— start of EXTRACTED DATA —

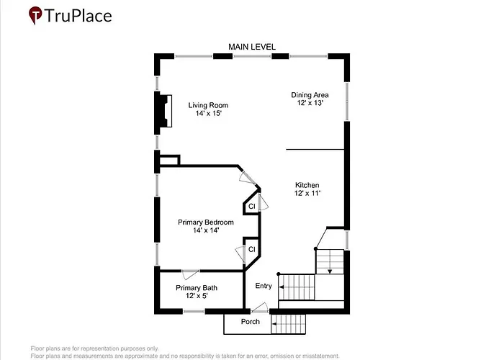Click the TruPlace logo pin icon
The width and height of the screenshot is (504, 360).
(35, 15)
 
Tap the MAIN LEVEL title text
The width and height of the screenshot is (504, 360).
(252, 47)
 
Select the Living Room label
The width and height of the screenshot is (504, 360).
(208, 105)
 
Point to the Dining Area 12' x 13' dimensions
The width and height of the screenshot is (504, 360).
(310, 103)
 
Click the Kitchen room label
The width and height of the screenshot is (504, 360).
(307, 185)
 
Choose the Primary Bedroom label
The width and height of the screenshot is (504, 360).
(206, 222)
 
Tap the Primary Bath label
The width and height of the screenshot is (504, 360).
(197, 288)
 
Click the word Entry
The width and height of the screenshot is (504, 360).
(264, 286)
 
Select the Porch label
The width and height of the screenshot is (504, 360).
(251, 322)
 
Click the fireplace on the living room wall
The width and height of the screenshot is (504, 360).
(164, 111)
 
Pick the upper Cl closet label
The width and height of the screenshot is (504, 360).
(252, 207)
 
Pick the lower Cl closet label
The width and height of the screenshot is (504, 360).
(252, 249)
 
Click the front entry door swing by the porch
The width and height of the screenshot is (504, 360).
(260, 308)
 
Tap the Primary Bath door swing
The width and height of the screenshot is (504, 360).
(190, 275)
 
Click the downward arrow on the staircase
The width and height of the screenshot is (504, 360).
(330, 271)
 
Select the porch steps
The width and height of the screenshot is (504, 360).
(288, 324)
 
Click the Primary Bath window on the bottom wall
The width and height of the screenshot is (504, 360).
(194, 311)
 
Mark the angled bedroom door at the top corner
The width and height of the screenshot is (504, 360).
(247, 178)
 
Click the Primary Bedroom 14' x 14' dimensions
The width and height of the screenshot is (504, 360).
(206, 230)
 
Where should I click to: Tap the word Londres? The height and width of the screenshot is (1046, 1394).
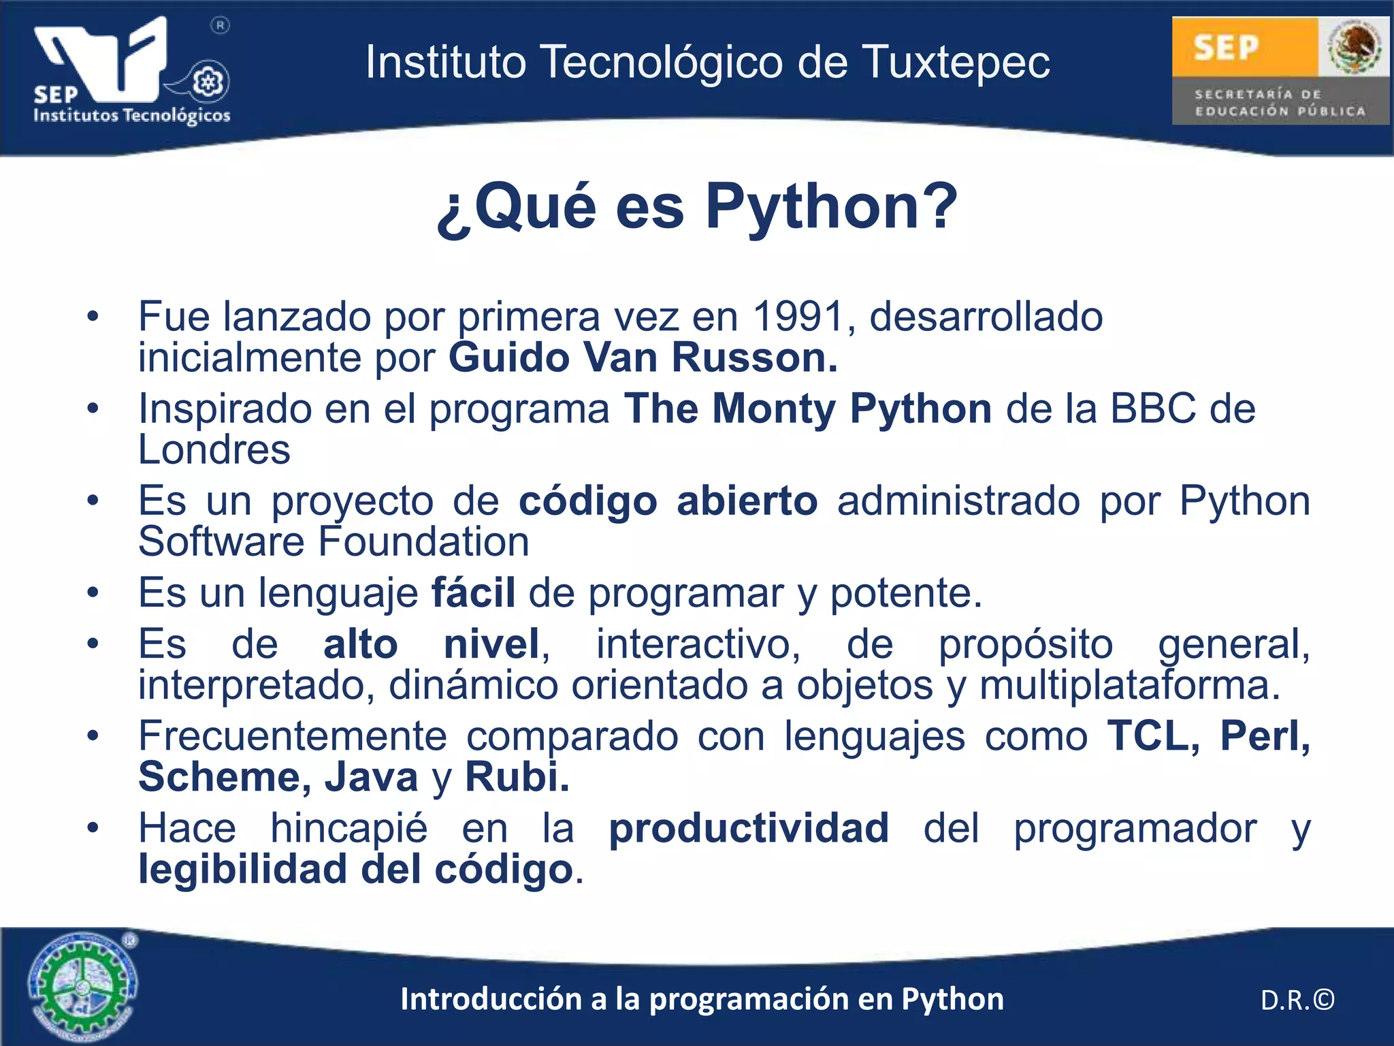click(x=214, y=450)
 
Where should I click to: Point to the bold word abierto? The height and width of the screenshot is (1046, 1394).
click(x=747, y=501)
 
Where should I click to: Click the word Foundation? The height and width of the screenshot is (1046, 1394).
click(x=423, y=542)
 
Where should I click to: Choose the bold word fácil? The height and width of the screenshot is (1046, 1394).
click(x=473, y=592)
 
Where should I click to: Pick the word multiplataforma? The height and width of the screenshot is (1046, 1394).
click(x=1129, y=685)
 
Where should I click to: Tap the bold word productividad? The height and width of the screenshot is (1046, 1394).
click(x=748, y=829)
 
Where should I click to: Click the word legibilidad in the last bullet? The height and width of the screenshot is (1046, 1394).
click(x=242, y=870)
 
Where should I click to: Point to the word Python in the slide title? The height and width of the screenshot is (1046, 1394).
click(x=830, y=207)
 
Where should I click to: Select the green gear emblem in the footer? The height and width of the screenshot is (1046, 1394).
click(x=82, y=985)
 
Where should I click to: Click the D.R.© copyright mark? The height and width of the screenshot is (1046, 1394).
click(x=1297, y=1000)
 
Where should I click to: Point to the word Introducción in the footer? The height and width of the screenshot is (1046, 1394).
click(x=493, y=999)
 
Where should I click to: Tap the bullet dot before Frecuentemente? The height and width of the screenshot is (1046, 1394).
click(x=93, y=735)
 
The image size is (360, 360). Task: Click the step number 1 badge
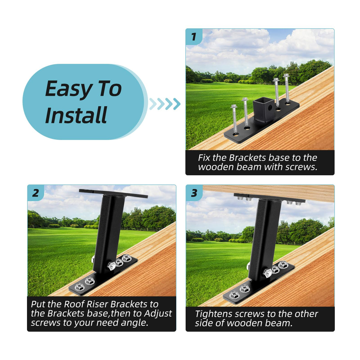pos(194,37)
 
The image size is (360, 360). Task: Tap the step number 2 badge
pos(35,193)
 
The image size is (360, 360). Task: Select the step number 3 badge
pos(194,193)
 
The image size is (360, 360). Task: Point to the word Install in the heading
pos(76,115)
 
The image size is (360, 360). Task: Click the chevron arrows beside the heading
pos(165,104)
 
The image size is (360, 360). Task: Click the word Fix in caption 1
pos(204,157)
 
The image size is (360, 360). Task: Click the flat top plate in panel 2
pos(113,193)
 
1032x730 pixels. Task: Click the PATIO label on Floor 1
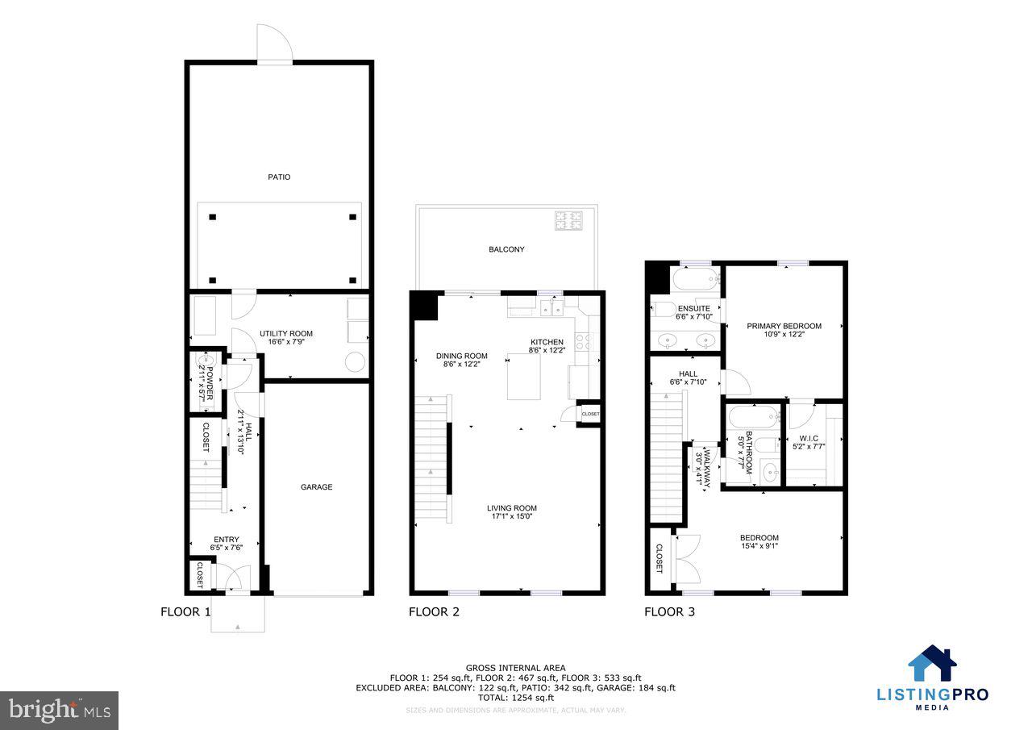click(279, 177)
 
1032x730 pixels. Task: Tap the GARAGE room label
click(316, 487)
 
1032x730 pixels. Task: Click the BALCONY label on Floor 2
click(506, 249)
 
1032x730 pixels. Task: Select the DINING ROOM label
click(462, 356)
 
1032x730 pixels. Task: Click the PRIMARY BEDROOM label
click(784, 326)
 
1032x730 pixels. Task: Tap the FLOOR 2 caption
click(434, 612)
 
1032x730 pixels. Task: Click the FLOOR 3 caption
click(669, 612)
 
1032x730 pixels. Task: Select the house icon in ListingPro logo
click(932, 664)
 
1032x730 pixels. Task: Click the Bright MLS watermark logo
click(59, 710)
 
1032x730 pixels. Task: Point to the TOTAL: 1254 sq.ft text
click(515, 698)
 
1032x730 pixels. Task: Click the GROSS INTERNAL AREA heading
click(515, 668)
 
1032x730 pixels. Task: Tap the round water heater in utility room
click(356, 362)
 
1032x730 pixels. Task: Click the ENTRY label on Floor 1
click(226, 540)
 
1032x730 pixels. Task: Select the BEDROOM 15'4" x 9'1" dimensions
click(759, 546)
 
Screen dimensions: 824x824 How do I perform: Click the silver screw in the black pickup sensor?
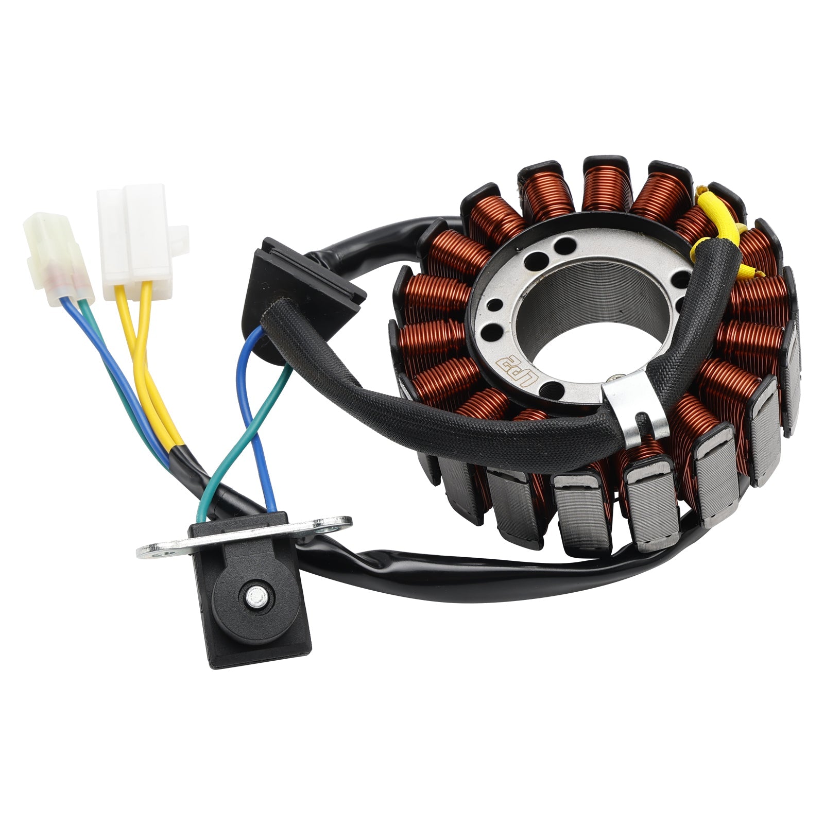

— end of EXTRACTED DATA —

*TASK DIRECTIONS*
Copy out the listing above line for line, leaving out the pictures.

*WRITTEN RESPONSE*
Click the TruPlace logo pin icon
The width and height of the screenshot is (504, 360).
(35, 15)
 
Tap the MAIN LEVEL title text
The width and height of the screenshot is (504, 360).
(252, 47)
 
Select the Living Room label
The width and height of the screenshot is (504, 360).
(208, 105)
 
Point to the Dining Area 12' x 13' dimensions
The width and height of the screenshot is (504, 360).
(310, 103)
 
Click the Kitchen room label
The width and height of the screenshot is (504, 360).
(307, 185)
 
Choose the Primary Bedroom label
The width and height of the screenshot is (504, 360).
(206, 222)
 
Tap the Primary Bath label
The width and height of the screenshot is (504, 360).
(197, 288)
 
Click the word Entry
The width and height of the screenshot is (504, 360).
(264, 286)
 
Select the Porch label
The width and height of the screenshot is (504, 360).
(251, 322)
 
Click the fireplace on the living room wall
The width and height of the screenshot is (504, 360).
(164, 111)
 
Pick the upper Cl closet label
The width and height of the screenshot is (504, 360).
(252, 207)
 
Pick the lower Cl closet label
The width and height of the screenshot is (504, 360).
(252, 249)
 
Click the front entry door swing by the porch
The width and height of the screenshot is (504, 360).
(260, 308)
 
Tap the Primary Bath door swing
The width and height of the screenshot is (504, 360).
(190, 275)
 
Click the downward arrow on the staircase
The width and height of the screenshot is (504, 360).
(330, 271)
 
Select the porch steps
The width and height of the screenshot is (504, 360).
(288, 324)
 
Click the Primary Bath window on the bottom wall
The width and height of the screenshot is (504, 360).
(194, 311)
 
Mark the angled bedroom door at the top corner
The width and height of the screenshot is (504, 360).
(247, 178)
 
Click the Primary Bedroom 14' x 14' dimensions
The width and height of the screenshot is (504, 360).
(206, 230)
 
Where should I click to: Tap the word Londres? The height and width of the screenshot is (1046, 1394).
click(x=214, y=450)
 
Where should I click to: Point to the bold word abierto? The height and width of the screenshot is (1046, 1394).
click(x=747, y=501)
 
Where should I click to: Click the word Foundation? The height and width of the screenshot is (1046, 1394).
click(x=423, y=542)
 
Where should I click to: Choose the bold word fácil? The height and width of the screenshot is (1046, 1394).
click(x=473, y=592)
 
Where should I click to: Pick the word multiplataforma? The height and width of the screenshot is (1046, 1394).
click(x=1129, y=685)
 
Where should I click to: Tap the bold word productividad? The height and width of the screenshot is (1046, 1394).
click(x=748, y=829)
 
Where should I click to: Click the word legibilidad in the last bullet? The height and width of the screenshot is (1046, 1394).
click(x=242, y=870)
 
Where should I click to: Point to the word Python in the slide title? The height and width of the screenshot is (1046, 1394).
click(x=830, y=207)
 
Where should I click to: Select the green gear emblem in the footer? The height and width of the screenshot is (1046, 1394).
click(x=82, y=985)
 
Where should I click to: Click the D.R.© copyright mark? The height and width of the screenshot is (1046, 1394).
click(x=1297, y=1000)
 
Where should I click to: Point to the word Introducción in the footer? The height and width of the screenshot is (1046, 1394).
click(x=493, y=999)
 
Where should I click to: Tap the bullet dot before Frecuentemente? The height and width of the screenshot is (1046, 1394).
click(x=93, y=735)
 
The image size is (360, 360). Task: Click the step number 1 badge
pos(194,37)
 
The image size is (360, 360). Task: Tap the step number 2 badge
pos(35,193)
 
The image size is (360, 360). Task: Select the step number 3 badge
pos(194,193)
 
The image size is (360, 360). Task: Point to the word Install in the heading
pos(76,115)
 
The image size is (360, 360). Task: Click the chevron arrows beside the heading
pos(165,104)
 
The image size is (360, 360). Task: Click the word Fix in caption 1
pos(204,157)
 
The image size is (360, 360). Task: Click the flat top plate in panel 2
pos(113,193)
 
1032x730 pixels. Task: Click the PATIO label on Floor 1
click(279, 177)
 
1032x730 pixels. Task: Tap the GARAGE room label
click(316, 487)
 
1032x730 pixels. Task: Click the BALCONY label on Floor 2
click(506, 249)
 
1032x730 pixels. Task: Select the DINING ROOM label
click(462, 356)
 
1032x730 pixels. Task: Click the PRIMARY BEDROOM label
click(784, 326)
 
1032x730 pixels. Task: Tap the FLOOR 2 caption
click(434, 612)
 
1032x730 pixels. Task: Click the FLOOR 3 caption
click(669, 612)
 
1032x730 pixels. Task: Select the house icon in ListingPro logo
click(932, 664)
 
1032x730 pixels. Task: Click the Bright MLS watermark logo
click(59, 710)
 
1032x730 pixels. Task: Point to the TOTAL: 1254 sq.ft text
click(515, 698)
 
1032x730 pixels. Task: Click the GROSS INTERNAL AREA heading
click(515, 668)
 
1032x730 pixels. Task: Tap the round water heater in utility room
click(356, 362)
 
1032x730 pixels. Task: Click the ENTRY label on Floor 1
click(226, 540)
 
1032x730 pixels. Task: Select the BEDROOM 15'4" x 9'1" dimensions
click(759, 546)
 
Screen dimensions: 824x824 How do I perform: Click the silver screw in the black pickup sensor?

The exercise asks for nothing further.